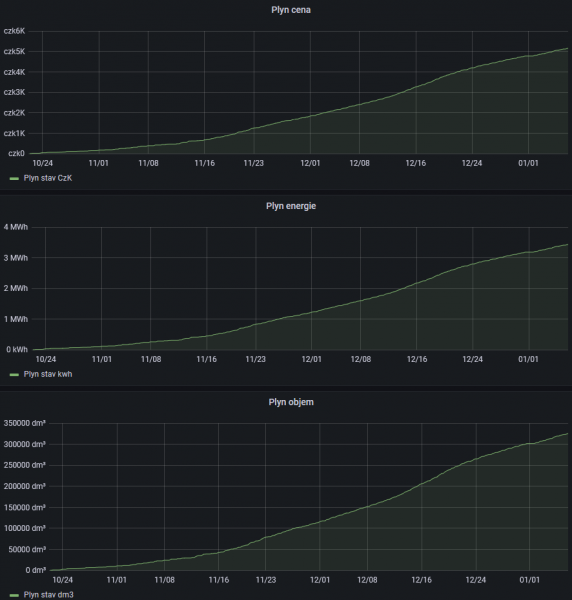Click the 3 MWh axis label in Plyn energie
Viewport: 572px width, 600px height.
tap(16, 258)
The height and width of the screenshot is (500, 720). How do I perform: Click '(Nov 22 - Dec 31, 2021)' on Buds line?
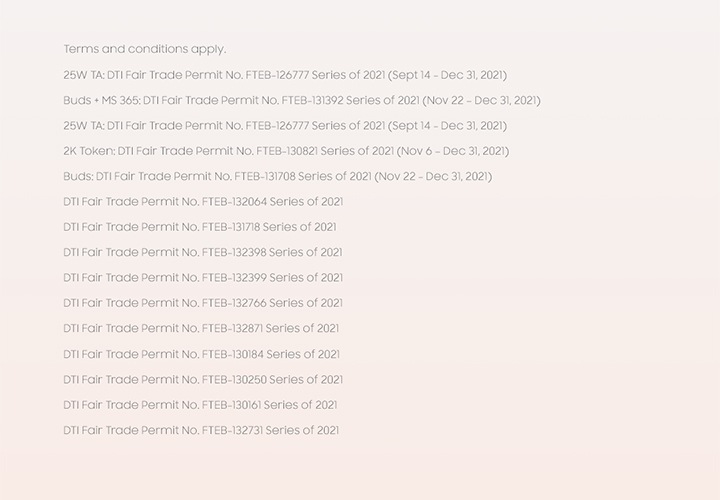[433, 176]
──────
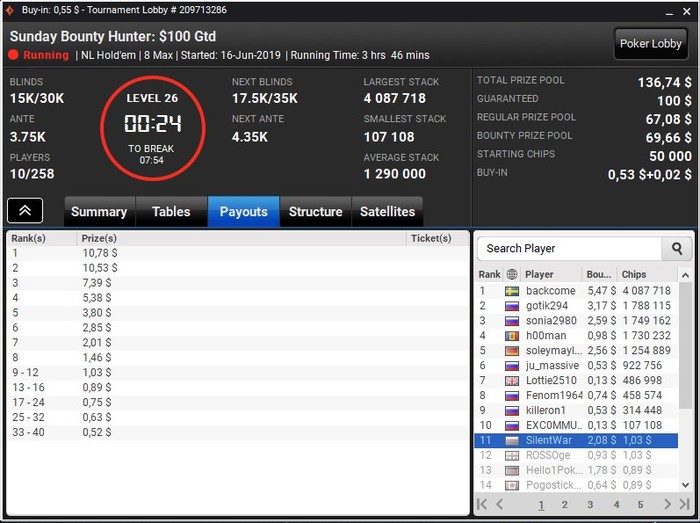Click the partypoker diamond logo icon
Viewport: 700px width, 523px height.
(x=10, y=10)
──────
*Task to complete*. Copy the lines from the one containing "Click the partypoker diamond logo icon" up to and including the one containing "(x=10, y=10)", omitting the pictures.

*Written reply*.
Click the partypoker diamond logo icon
Viewport: 700px width, 523px height.
(x=10, y=10)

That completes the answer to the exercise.